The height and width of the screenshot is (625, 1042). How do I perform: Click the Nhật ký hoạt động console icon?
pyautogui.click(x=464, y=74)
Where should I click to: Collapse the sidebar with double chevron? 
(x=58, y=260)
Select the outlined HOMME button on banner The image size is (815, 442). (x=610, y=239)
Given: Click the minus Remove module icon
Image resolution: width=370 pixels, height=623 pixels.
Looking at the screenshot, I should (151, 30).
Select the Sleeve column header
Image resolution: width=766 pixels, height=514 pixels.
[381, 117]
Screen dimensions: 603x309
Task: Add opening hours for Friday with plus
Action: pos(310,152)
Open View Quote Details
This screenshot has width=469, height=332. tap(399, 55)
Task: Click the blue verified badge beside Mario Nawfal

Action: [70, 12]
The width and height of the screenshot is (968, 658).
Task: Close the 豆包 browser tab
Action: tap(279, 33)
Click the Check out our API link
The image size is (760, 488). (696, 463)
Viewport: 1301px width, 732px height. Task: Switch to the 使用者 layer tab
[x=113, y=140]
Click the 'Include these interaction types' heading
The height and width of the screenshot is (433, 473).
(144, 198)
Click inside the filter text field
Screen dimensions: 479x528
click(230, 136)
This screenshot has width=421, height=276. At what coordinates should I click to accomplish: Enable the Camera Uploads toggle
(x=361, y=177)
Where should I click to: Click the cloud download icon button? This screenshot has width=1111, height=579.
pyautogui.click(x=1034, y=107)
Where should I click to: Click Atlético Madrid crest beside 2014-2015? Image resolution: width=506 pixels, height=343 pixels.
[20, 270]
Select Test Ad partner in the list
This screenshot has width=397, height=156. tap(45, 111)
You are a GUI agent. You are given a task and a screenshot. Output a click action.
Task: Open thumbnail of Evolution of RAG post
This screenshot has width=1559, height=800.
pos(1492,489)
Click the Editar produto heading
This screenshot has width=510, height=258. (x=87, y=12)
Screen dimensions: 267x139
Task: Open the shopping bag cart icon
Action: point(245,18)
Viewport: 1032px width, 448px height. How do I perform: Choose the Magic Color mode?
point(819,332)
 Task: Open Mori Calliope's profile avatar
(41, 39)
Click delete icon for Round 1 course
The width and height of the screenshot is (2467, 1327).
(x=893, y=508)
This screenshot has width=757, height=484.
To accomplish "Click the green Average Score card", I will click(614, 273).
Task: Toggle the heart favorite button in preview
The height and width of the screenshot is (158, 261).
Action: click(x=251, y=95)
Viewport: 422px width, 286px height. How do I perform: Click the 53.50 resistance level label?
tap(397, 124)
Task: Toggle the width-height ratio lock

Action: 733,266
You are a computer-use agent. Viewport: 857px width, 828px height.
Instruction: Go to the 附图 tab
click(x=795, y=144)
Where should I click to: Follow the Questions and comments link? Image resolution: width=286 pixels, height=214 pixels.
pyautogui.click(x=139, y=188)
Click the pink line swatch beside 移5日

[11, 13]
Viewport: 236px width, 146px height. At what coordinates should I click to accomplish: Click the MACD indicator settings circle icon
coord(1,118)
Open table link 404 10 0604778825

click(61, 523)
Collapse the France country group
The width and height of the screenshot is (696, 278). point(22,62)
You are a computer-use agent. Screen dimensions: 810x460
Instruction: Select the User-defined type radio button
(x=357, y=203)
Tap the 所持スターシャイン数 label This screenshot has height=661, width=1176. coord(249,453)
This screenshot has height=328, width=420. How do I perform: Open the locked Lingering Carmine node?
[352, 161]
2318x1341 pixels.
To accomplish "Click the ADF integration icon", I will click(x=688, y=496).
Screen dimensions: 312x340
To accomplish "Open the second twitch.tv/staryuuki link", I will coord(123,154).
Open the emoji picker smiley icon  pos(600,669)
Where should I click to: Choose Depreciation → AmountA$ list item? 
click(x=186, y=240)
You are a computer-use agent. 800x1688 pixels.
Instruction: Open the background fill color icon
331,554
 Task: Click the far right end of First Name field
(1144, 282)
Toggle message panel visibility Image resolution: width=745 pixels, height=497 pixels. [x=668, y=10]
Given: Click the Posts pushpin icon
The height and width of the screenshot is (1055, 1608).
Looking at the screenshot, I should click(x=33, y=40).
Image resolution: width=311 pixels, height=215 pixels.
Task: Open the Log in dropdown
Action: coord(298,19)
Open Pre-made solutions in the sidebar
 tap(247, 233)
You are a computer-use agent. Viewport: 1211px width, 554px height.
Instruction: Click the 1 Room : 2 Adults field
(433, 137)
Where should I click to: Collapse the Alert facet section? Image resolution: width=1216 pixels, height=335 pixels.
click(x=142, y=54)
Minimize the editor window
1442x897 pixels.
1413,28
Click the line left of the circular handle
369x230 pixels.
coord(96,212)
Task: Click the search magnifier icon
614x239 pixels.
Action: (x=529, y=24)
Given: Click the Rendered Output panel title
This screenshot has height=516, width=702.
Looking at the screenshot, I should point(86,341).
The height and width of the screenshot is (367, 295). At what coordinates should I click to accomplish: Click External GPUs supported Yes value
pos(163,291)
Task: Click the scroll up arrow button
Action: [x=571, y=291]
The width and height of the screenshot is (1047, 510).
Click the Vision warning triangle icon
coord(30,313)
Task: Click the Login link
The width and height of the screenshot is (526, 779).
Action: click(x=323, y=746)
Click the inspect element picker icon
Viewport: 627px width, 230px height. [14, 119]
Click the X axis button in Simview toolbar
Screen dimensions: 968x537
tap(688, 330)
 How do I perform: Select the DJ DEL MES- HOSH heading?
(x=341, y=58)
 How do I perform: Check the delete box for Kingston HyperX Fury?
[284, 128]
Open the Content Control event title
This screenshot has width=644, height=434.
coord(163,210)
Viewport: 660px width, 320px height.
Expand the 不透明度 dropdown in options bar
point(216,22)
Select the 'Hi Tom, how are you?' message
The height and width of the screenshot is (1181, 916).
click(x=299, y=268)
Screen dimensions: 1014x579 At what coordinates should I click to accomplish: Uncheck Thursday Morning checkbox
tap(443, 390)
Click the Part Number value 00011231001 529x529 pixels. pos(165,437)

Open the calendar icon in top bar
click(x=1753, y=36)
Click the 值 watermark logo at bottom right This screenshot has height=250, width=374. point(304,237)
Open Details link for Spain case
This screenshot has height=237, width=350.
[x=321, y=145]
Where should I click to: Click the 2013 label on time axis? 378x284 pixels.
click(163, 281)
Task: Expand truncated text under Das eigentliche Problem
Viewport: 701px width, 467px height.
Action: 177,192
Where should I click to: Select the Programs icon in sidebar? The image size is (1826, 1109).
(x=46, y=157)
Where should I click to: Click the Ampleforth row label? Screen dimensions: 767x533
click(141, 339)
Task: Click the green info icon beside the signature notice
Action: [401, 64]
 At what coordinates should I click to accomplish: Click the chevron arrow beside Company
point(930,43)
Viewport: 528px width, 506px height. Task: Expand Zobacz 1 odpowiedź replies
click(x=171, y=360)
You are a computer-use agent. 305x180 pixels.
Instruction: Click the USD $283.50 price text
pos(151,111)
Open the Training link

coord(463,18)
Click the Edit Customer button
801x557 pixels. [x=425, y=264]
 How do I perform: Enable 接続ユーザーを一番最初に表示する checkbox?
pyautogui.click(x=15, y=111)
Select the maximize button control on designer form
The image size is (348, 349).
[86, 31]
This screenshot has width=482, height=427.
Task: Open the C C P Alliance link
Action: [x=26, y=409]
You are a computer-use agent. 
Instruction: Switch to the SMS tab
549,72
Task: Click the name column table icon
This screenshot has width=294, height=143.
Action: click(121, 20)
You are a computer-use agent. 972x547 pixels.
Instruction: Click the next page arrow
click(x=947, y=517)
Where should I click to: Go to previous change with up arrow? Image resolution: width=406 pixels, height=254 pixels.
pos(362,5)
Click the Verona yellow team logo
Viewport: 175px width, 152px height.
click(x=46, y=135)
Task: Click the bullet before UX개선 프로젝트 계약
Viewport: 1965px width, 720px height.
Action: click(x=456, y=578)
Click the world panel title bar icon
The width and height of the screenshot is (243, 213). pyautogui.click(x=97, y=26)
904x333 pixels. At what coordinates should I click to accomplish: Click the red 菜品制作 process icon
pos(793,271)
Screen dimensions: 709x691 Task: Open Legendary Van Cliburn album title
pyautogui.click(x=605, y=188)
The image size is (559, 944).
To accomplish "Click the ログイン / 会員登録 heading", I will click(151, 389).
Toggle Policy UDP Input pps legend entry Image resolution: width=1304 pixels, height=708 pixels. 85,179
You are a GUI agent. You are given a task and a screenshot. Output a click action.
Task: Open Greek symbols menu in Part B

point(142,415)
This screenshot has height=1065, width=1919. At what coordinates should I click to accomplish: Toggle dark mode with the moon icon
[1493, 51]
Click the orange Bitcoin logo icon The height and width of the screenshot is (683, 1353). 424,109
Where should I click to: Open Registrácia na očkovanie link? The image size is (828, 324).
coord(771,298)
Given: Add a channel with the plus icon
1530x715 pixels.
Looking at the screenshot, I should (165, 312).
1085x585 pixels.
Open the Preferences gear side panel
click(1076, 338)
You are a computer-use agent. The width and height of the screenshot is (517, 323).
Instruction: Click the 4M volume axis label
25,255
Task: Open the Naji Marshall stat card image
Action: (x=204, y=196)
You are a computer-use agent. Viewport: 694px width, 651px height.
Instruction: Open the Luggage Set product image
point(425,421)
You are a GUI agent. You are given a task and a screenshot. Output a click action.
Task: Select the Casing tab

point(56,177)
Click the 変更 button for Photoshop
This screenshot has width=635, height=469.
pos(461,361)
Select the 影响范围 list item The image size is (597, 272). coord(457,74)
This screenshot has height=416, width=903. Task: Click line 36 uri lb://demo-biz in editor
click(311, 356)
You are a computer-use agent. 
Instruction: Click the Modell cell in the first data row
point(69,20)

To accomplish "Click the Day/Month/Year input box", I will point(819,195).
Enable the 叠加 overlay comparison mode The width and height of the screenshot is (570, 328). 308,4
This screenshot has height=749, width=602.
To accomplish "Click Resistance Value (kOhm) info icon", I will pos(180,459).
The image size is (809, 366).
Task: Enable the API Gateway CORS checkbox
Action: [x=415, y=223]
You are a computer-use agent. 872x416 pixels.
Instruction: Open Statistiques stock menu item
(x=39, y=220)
--------------------
Everything in the material above from the line that has "Toggle message panel" through the line that has "Given: Click the Posts pushpin icon" must be duplicated exactly, with no other lines given.

Toggle message panel visibility Image resolution: width=745 pixels, height=497 pixels. [x=668, y=10]
Given: Click the Posts pushpin icon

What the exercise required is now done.